Let x0 of type ι → ι → ο be given.
Assume H0: ∀ x1 x2 . x0 x1 x2 ⟶ x0 x2 x1.
Assume H1:
∀ x1 . x1 ⊆ u17 ⟶ atleastp u3 x1 ⟶ not (∀ x2 . x2 ∈ x1 ⟶ ∀ x3 . x3 ∈ x1 ⟶ (x2 = x3 ⟶ ∀ x4 : ο . x4) ⟶ x0 x2 x3).
Assume H2:
∀ x1 . x1 ⊆ u17 ⟶ atleastp u6 x1 ⟶ not (∀ x2 . x2 ∈ x1 ⟶ ∀ x3 . x3 ∈ x1 ⟶ (x2 = x3 ⟶ ∀ x4 : ο . x4) ⟶ not (x0 x2 x3)).
Apply H3 with
x0,
False leaving 3 subgoals.
The subproof is completed by applying H0.
Assume H4:
∃ x1 . and (x1 ⊆ u17) (and (atleastp u3 x1) (∀ x2 . x2 ∈ x1 ⟶ ∀ x3 . x3 ∈ x1 ⟶ (x2 = x3 ⟶ ∀ x4 : ο . x4) ⟶ x0 x2 x3)).
Apply H4 with
False.
Let x1 of type ι be given.
Assume H5:
(λ x2 . and (x2 ⊆ u17) (and (atleastp u3 x2) (∀ x3 . x3 ∈ x2 ⟶ ∀ x4 . x4 ∈ x2 ⟶ (x3 = x4 ⟶ ∀ x5 : ο . x5) ⟶ x0 x3 x4))) x1.
Apply H5 with
False.
Assume H7:
and (atleastp u3 x1) (∀ x2 . x2 ∈ x1 ⟶ ∀ x3 . x3 ∈ x1 ⟶ (x2 = x3 ⟶ ∀ x4 : ο . x4) ⟶ x0 x2 x3).
Apply H7 with
False.
Assume H9: ∀ x2 . x2 ∈ x1 ⟶ ∀ x3 . x3 ∈ x1 ⟶ (x2 = x3 ⟶ ∀ x4 : ο . x4) ⟶ x0 x2 x3.
Apply H1 with
x1 leaving 3 subgoals.
The subproof is completed by applying H6.

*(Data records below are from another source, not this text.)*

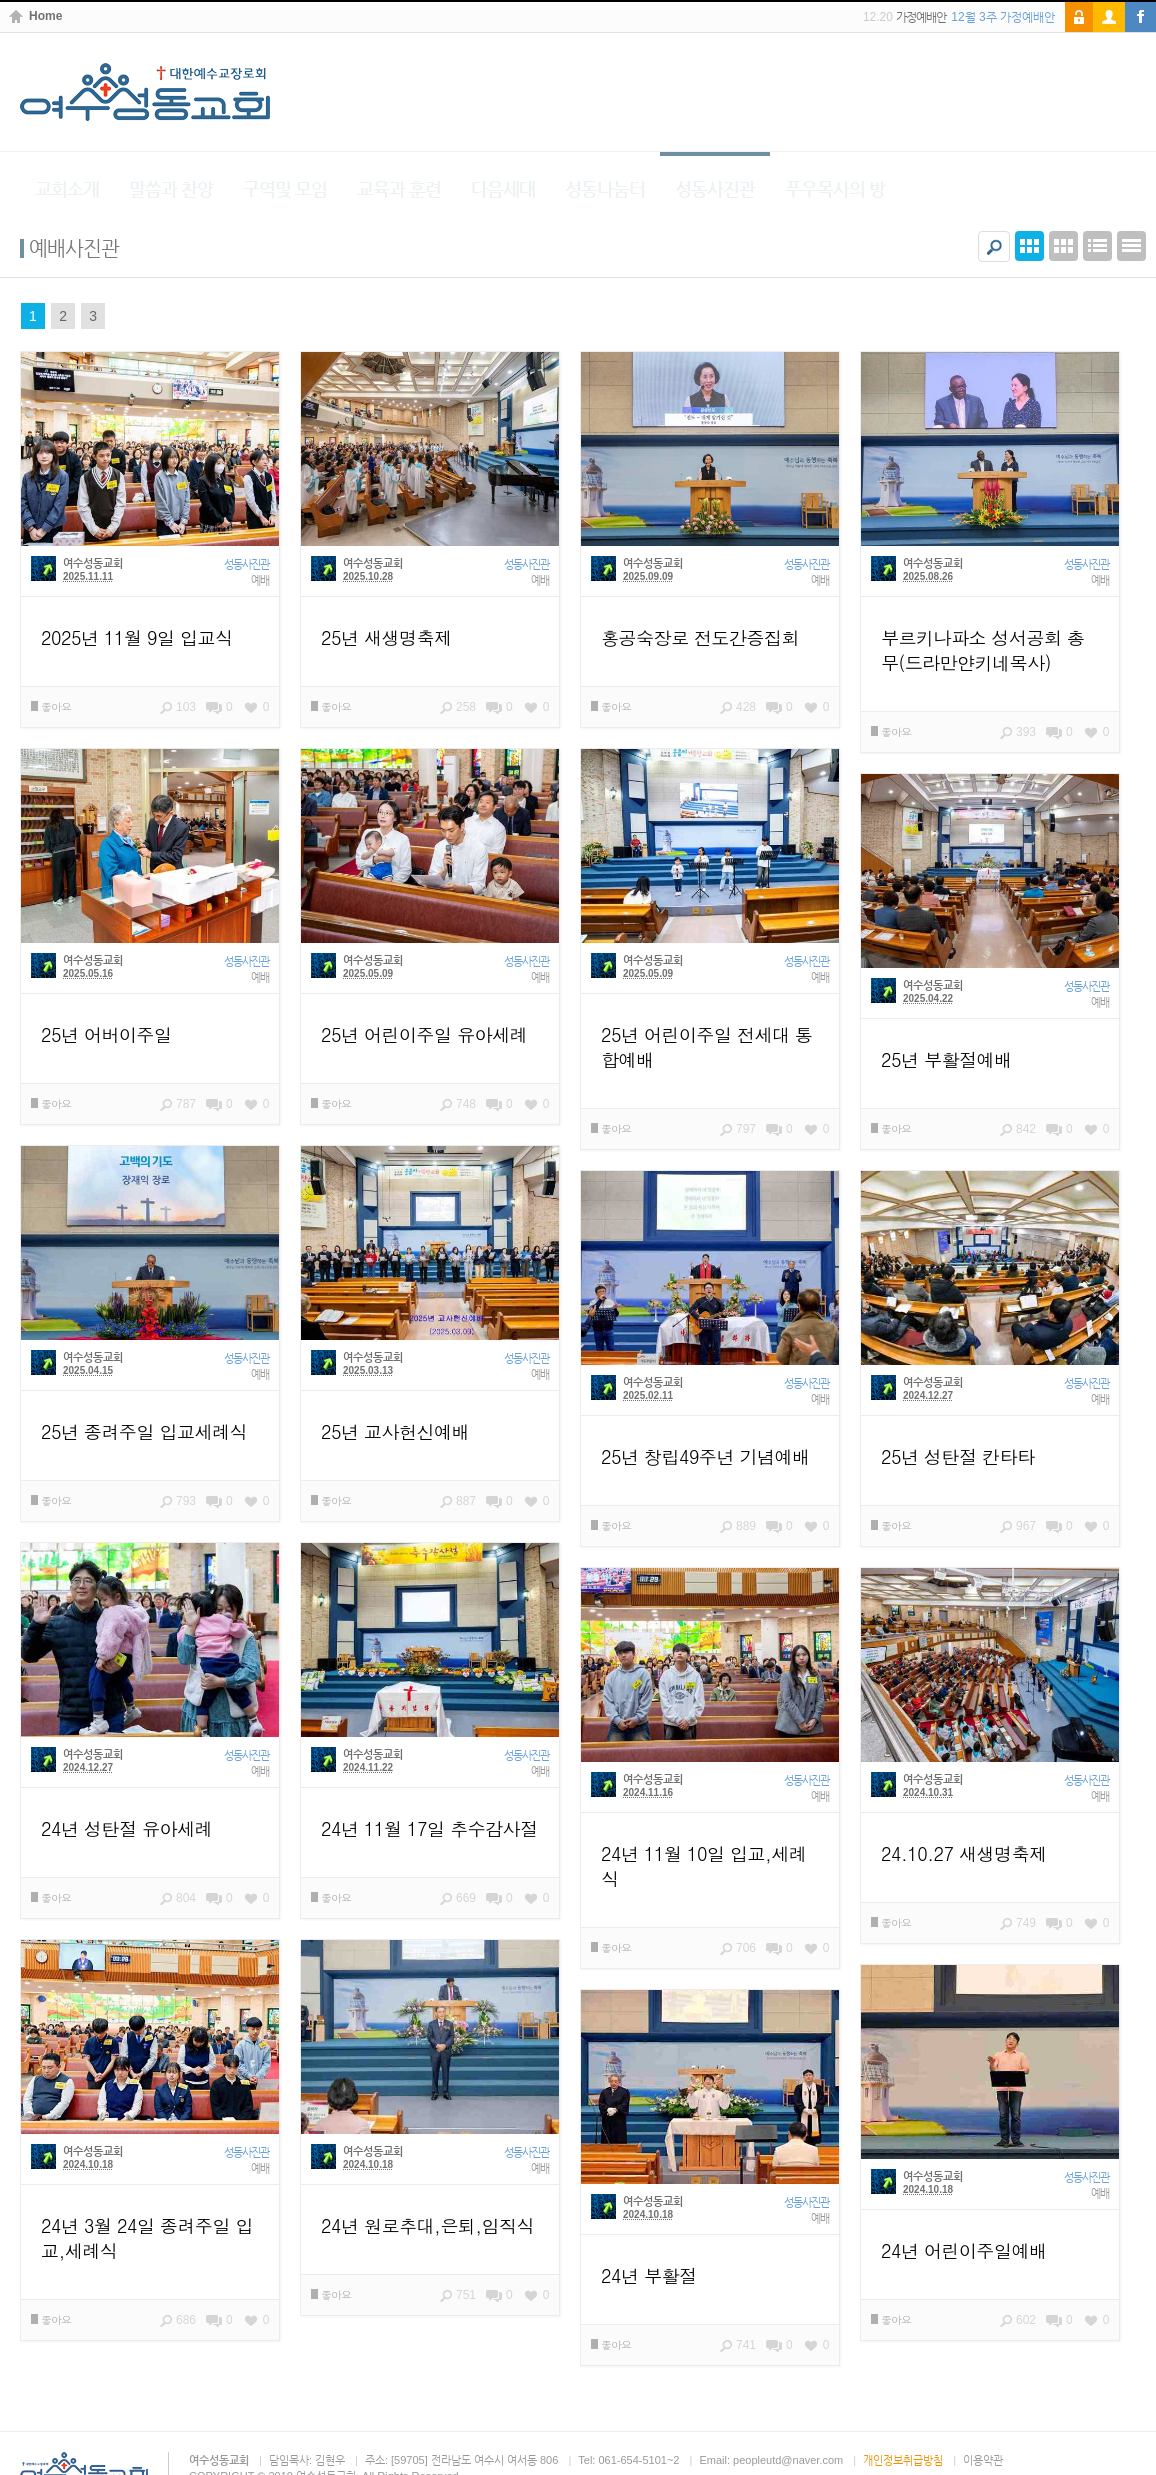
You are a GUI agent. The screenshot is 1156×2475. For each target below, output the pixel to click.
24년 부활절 (649, 2275)
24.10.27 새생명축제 (963, 1853)
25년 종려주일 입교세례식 (144, 1431)
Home (45, 16)
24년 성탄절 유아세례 (126, 1828)
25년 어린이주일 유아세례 (424, 1034)
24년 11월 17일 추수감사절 (429, 1828)
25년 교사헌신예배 (395, 1431)
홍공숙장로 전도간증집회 (700, 637)
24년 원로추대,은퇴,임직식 (427, 2225)
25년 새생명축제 (386, 637)
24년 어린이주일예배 (964, 2250)
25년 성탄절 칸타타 (958, 1456)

The subproof is completed by applying H8.
The subproof is completed by applying H9.
Assume H4:
∃ x1 . and (x1 ⊆ u17) (and (atleastp u6 x1) (∀ x2 . x2 ∈ x1 ⟶ ∀ x3 . x3 ∈ x1 ⟶ (x2 = x3 ⟶ ∀ x4 : ο . x4) ⟶ not (x0 x2 x3))).
Apply H4 with
False.
Let x1 of type ι be given.
Assume H5:
(λ x2 . and (x2 ⊆ u17) (and (atleastp u6 x2) (∀ x3 . x3 ∈ x2 ⟶ ∀ x4 . x4 ∈ x2 ⟶ (x3 = x4 ⟶ ∀ x5 : ο . x5) ⟶ not (x0 x3 x4)))) x1.
Apply H5 with
False.
Assume H7:
and (atleastp u6 x1) (∀ x2 . x2 ∈ x1 ⟶ ∀ x3 . x3 ∈ x1 ⟶ (x2 = x3 ⟶ ∀ x4 : ο . x4) ⟶ not (x0 x2 x3)).
Apply H7 with
False.
Assume H9:
∀ x2 . ... ⟶ ∀ x3 . x3 ∈ ... ⟶ (x2 = x3 ⟶ ∀ x4 : ο . x4) ⟶ not (x0 x2 x3).